* Record extracts

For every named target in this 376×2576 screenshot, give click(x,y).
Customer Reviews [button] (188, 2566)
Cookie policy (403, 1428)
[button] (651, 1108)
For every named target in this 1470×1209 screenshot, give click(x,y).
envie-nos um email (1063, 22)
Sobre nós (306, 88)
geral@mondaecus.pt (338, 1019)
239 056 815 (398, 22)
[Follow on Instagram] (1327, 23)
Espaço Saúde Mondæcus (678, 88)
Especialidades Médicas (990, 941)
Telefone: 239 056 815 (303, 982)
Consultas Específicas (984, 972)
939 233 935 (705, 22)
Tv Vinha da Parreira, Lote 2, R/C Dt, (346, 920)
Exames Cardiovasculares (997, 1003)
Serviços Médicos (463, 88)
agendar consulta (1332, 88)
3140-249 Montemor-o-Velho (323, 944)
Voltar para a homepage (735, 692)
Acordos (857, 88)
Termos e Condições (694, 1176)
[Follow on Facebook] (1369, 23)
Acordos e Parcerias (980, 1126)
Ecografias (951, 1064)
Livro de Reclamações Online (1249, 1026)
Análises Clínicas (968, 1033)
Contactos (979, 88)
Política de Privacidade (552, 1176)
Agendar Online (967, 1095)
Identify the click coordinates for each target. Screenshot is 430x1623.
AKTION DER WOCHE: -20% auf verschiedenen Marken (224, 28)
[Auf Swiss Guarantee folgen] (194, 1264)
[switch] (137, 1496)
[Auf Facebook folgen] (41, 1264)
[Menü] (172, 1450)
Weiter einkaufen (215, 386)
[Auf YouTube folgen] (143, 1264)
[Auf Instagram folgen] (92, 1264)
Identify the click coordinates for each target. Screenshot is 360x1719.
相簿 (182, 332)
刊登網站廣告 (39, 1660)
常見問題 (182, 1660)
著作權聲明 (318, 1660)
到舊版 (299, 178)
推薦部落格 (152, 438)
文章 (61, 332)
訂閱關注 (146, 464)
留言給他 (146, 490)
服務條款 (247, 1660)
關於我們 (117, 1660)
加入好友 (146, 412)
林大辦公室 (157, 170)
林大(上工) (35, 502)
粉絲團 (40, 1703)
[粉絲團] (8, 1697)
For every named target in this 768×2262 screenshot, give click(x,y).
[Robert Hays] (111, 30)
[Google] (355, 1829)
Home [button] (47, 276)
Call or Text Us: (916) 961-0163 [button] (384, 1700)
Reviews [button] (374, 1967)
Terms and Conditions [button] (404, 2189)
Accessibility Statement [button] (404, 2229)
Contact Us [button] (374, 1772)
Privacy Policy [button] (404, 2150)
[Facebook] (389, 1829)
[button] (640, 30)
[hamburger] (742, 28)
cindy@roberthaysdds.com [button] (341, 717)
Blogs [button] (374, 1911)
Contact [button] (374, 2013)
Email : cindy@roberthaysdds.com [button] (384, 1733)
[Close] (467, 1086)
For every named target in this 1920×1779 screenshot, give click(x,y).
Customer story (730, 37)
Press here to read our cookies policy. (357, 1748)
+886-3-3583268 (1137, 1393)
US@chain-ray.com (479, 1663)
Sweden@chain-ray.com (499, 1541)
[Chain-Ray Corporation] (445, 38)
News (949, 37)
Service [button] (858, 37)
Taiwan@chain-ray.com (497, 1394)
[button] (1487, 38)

* Exercise prompt
Give back, unchanged, the run of lines in the listing above that begins at the line containing "Contact Us [button] (374, 1772)" and ends at the line containing "[Close] (467, 1086)", both included.

* Answer
Contact Us [button] (374, 1772)
Privacy Policy [button] (404, 2150)
[Facebook] (389, 1829)
[button] (640, 30)
[hamburger] (742, 28)
cindy@roberthaysdds.com [button] (341, 717)
Blogs [button] (374, 1911)
Contact [button] (374, 2013)
Email : cindy@roberthaysdds.com [button] (384, 1733)
[Close] (467, 1086)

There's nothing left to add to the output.